◆ **Text section**:

============

There was a trend towards improved PFS for patients with nCR or better (Fig 2B). The median PFS for patients who achieved a VGPR or better was 25·1 months (95% CI: 16·8–39·8 months) as compared to 14·3 months (95% CI: 7·2–18·3 months) for patients who achieved a PR or 8·9 months for patients with SD. The differences in PFS between these three groups were not statistically significant, probably due to the small sample size although there was a trend towards improved PFS in patients with at least a VGPR. The PFS was not affected by the Durie Salmon stage (P = 0·15) or ISS stage (P = 0·49).

Adverse events

Grade 2 and higher toxicities are summarized in Table V. There were no grade 4 toxicities. The most common grade 3 toxicity was peripheral neuropathy. The results and characteristics of bortezomib- and thalidomide-induced peripheral neuropathy have been previously reported (Chaudhry et al, 2008). Six (22%) patients developed grade 3 neuropathy and 13 (48%) patients had grade 2 neuropathy. The mean time for development of > grade 2 neuropathy was 2·1 months. The neuropathy was reversible with complete resolution of the symptoms in 80% of patients upon discontinuation of treatment.

============

◆ **Given information**:
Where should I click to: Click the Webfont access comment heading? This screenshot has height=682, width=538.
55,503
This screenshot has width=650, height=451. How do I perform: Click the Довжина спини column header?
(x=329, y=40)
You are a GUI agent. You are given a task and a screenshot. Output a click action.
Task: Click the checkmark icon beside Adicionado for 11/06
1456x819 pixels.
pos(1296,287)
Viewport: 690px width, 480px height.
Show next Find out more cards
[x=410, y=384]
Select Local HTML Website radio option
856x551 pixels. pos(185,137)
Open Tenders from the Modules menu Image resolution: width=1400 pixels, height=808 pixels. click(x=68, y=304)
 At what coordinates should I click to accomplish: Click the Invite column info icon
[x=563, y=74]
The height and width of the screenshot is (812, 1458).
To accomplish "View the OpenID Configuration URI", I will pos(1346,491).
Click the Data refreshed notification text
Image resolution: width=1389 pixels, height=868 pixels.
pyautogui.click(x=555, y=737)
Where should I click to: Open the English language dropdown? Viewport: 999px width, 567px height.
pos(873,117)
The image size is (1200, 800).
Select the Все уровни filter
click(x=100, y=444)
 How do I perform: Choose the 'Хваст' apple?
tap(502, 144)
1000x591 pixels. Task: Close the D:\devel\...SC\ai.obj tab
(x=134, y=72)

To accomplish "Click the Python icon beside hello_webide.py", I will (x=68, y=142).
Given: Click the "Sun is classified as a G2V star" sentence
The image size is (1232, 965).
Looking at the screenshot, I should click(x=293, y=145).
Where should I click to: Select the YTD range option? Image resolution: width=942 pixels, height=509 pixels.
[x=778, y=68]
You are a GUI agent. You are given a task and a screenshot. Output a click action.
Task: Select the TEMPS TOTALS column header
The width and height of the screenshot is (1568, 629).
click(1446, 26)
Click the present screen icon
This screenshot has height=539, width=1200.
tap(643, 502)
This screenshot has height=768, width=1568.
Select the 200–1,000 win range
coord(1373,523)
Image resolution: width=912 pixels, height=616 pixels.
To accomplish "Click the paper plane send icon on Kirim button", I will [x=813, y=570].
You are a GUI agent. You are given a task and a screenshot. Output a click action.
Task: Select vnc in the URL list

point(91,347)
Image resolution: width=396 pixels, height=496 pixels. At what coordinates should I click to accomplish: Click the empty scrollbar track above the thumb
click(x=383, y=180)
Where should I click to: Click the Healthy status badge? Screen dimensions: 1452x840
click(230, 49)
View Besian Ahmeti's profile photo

============

◆ **Assignment**: Reproduce the clinical study text word for word from "Grade 2 and" to "discontinuation of treatment.".

◆ **Response to the task**:
Grade 2 and higher toxicities are summarized in Table V. There were no grade 4 toxicities. The most common grade 3 toxicity was peripheral neuropathy. The results and characteristics of bortezomib- and thalidomide-induced peripheral neuropathy have been previously reported (Chaudhry et al, 2008). Six (22%) patients developed grade 3 neuropathy and 13 (48%) patients had grade 2 neuropathy. The mean time for development of > grade 2 neuropathy was 2·1 months. The neuropathy was reversible with complete resolution of the symptoms in 80% of patients upon discontinuation of treatment.